-- Listed records follows --

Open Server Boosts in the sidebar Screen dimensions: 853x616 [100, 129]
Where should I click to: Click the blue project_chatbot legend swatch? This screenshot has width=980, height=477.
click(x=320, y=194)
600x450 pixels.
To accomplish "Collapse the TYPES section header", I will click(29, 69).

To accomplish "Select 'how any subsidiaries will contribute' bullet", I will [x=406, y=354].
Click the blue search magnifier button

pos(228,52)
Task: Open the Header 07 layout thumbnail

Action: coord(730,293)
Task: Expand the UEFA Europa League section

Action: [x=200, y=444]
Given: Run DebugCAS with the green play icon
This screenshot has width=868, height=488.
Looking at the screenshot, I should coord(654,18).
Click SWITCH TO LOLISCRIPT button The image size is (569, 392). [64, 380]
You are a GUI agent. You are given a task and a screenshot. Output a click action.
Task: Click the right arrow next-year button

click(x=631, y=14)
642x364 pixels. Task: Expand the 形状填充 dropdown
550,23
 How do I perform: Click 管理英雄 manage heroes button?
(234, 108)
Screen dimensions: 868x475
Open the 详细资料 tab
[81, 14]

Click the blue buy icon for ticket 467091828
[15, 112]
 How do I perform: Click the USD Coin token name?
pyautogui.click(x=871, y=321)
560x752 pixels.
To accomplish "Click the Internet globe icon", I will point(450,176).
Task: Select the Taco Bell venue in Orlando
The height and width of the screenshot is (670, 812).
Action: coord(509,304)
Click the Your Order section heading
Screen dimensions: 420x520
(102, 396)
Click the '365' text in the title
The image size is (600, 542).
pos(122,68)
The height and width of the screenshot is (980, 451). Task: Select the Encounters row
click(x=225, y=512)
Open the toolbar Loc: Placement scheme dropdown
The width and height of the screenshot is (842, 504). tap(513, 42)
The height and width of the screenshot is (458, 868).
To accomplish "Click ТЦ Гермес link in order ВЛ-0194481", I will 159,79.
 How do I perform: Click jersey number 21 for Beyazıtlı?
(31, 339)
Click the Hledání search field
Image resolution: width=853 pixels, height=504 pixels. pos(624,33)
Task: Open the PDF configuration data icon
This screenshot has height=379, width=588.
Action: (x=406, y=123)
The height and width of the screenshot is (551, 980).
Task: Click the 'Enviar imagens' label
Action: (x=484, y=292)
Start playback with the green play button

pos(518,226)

-- Listed records concluded --

### Work request
After locating the line with "Where should I" above, return that line and every later line through the one with "Task: Open the PDF configuration data icon", word for word and with nothing else.

### Exercise output
Where should I click to: Click the blue project_chatbot legend swatch? This screenshot has width=980, height=477.
click(x=320, y=194)
600x450 pixels.
To accomplish "Collapse the TYPES section header", I will click(29, 69).

To accomplish "Select 'how any subsidiaries will contribute' bullet", I will [x=406, y=354].
Click the blue search magnifier button

pos(228,52)
Task: Open the Header 07 layout thumbnail

Action: coord(730,293)
Task: Expand the UEFA Europa League section

Action: [x=200, y=444]
Given: Run DebugCAS with the green play icon
This screenshot has width=868, height=488.
Looking at the screenshot, I should coord(654,18).
Click SWITCH TO LOLISCRIPT button The image size is (569, 392). [64, 380]
You are a GUI agent. You are given a task and a screenshot. Output a click action.
Task: Click the right arrow next-year button

click(x=631, y=14)
642x364 pixels. Task: Expand the 形状填充 dropdown
550,23
 How do I perform: Click 管理英雄 manage heroes button?
(234, 108)
Screen dimensions: 868x475
Open the 详细资料 tab
[81, 14]

Click the blue buy icon for ticket 467091828
[15, 112]
 How do I perform: Click the USD Coin token name?
pyautogui.click(x=871, y=321)
560x752 pixels.
To accomplish "Click the Internet globe icon", I will point(450,176).
Task: Select the Taco Bell venue in Orlando
The height and width of the screenshot is (670, 812).
Action: coord(509,304)
Click the Your Order section heading
Screen dimensions: 420x520
(102, 396)
Click the '365' text in the title
The image size is (600, 542).
pos(122,68)
The height and width of the screenshot is (980, 451). Task: Select the Encounters row
click(x=225, y=512)
Open the toolbar Loc: Placement scheme dropdown
The width and height of the screenshot is (842, 504). tap(513, 42)
The height and width of the screenshot is (458, 868).
To accomplish "Click ТЦ Гермес link in order ВЛ-0194481", I will 159,79.
 How do I perform: Click jersey number 21 for Beyazıtlı?
(31, 339)
Click the Hledání search field
Image resolution: width=853 pixels, height=504 pixels. pos(624,33)
Task: Open the PDF configuration data icon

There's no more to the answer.